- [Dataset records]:
*** Begin section ***

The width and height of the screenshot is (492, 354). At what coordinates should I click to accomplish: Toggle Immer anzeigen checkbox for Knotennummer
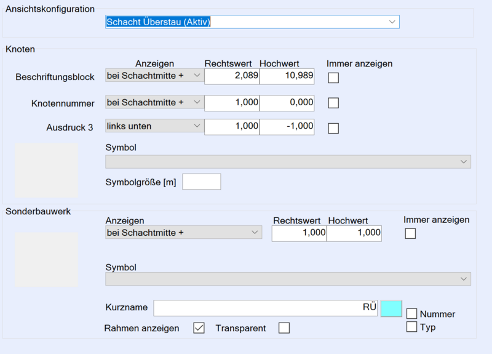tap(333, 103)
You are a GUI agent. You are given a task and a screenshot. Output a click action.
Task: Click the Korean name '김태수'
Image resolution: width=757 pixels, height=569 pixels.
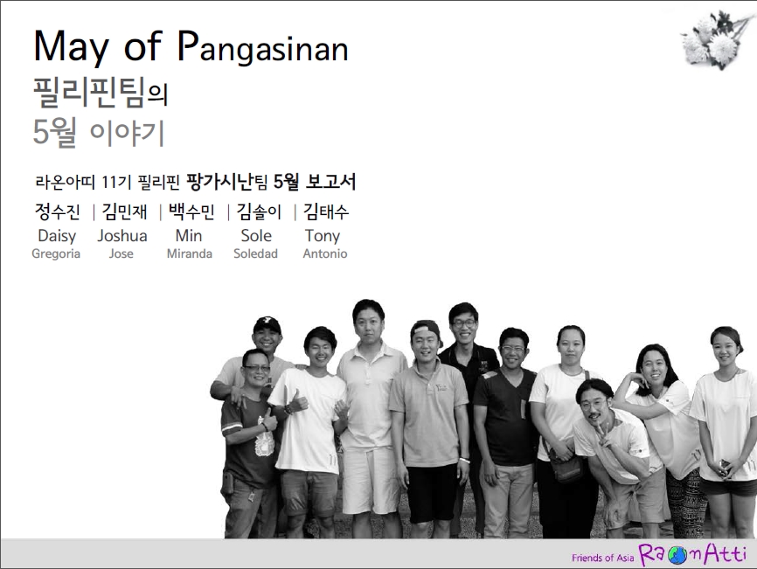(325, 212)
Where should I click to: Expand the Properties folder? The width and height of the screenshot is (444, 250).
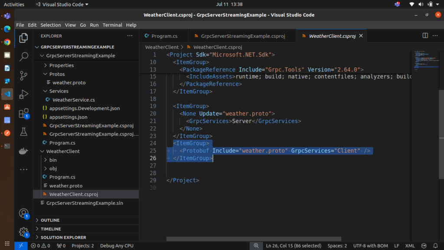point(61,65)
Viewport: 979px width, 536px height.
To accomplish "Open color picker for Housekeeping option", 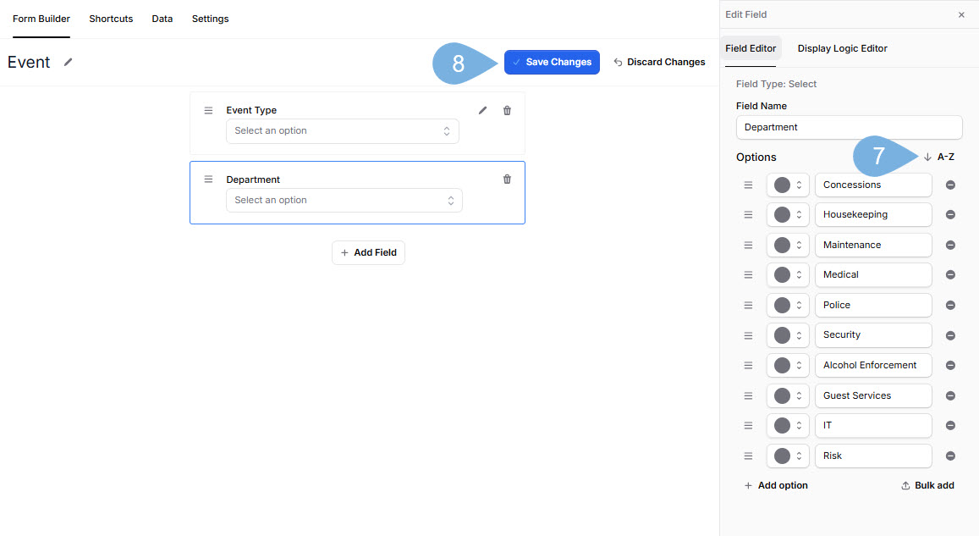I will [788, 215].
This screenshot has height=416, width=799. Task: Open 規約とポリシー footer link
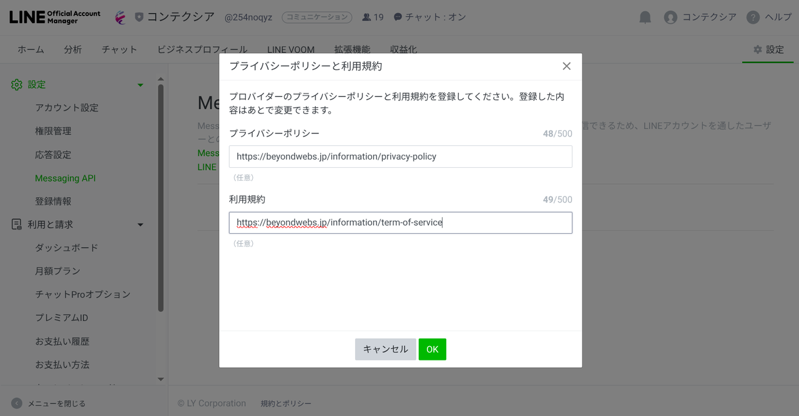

*** End section ***

From the data above, retype only the lines starting with the line with "You are a GUI" and going on through the line with "Viewport: 979px width, 536px height.", exactly, leaving out the pictures.

You are a GUI agent. You are given a task and a screenshot. Output a click action.
Task: Click the Korean name '김태수'
Image resolution: width=757 pixels, height=569 pixels.
(325, 212)
Where should I click to: Expand the Properties folder? The width and height of the screenshot is (444, 250).
point(61,65)
Viewport: 979px width, 536px height.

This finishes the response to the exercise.